Invite it in. Fill your lungs, belly, and whole body with it.
Stage 2: The Alchemy
For as long as it feels comfortable and sustainable for you, pause here. Without straining to hold your breath, I like to visualize the distress transforming within me. This may look anyway that feels most intuitive to you: darkness turning into light, raging waters returning to stillness. For me, it looks like colors shifting softly.
Perhaps for you, no visualization is necessary, or you may not feel comfortable with pausing. Do what feels intuitive. Note that overtime what you feel during the alchemical stage may evolve. There is no right or wrong way.
Some people simply breathe in the discomfort and breathe out the loving-kindness.
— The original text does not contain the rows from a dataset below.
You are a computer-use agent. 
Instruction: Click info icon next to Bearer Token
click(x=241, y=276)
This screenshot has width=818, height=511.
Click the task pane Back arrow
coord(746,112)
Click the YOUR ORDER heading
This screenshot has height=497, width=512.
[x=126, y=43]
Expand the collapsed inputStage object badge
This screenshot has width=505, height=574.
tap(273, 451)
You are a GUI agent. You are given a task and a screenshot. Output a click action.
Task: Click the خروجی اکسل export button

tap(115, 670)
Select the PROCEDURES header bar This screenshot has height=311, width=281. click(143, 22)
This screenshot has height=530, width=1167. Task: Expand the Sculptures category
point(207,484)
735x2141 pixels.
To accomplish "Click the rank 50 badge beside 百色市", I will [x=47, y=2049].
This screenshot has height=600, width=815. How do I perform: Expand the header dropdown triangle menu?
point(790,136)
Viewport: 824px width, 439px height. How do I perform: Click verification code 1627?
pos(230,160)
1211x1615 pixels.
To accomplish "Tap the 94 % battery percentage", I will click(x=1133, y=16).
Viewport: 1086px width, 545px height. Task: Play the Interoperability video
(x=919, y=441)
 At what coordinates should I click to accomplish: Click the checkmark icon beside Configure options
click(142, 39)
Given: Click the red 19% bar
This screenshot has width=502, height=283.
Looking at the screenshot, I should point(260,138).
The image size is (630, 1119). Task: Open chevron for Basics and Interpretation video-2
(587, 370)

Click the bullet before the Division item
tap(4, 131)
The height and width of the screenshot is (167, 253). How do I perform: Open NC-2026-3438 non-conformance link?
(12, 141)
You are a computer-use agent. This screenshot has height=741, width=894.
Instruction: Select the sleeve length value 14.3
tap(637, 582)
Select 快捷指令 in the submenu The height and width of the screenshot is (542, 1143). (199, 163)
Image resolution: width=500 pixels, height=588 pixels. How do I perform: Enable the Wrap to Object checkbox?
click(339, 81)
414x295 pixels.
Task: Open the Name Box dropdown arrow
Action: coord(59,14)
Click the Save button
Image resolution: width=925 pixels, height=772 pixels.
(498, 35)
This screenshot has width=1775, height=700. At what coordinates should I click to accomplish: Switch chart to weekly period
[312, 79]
Stage 3: The Loving-kindness
When you feel ready, it’s time to release your breath. As you breathe out through your mouth slowly and steadily, send your transformed breath to someone in need of loving-kindness. I prefer to envision warm, expansive light leaving my body.
As you first begin this practice, it may feel most appropriate to send it right back to yourself. There is no judgment if you are your own recipient.
Perhaps you can send it to someone you know that feels like a safe person to you. Maybe a stranger, maybe you can reach anyone suffering from the same thing you are suffering from.
Pause to scan your body, heart, and mind. You may notice places in your body where the discomfort felt the stickiest, or where the release was most potent. My hope is that you feel more nourished and less burdened. Repeat another round if it feels accessible and needed. Call upon this practice as often as feels supportive.
As you continue practicing tonglen, set an intention to widen your circle a little more each time, so that your loving-kindness stretches farther and to more people.
You may notice you begin to feel more receptive and considerate of others (and yourself) as you move throughout your day.
This is awesome and sounds so therapeutic! I love the fact of examining the stressors and converting them into positive energy to send out to the world or someone in need. Definitely going to be researching this more and implementing into my daily practice. Thank you for sharing your experience and knowledge!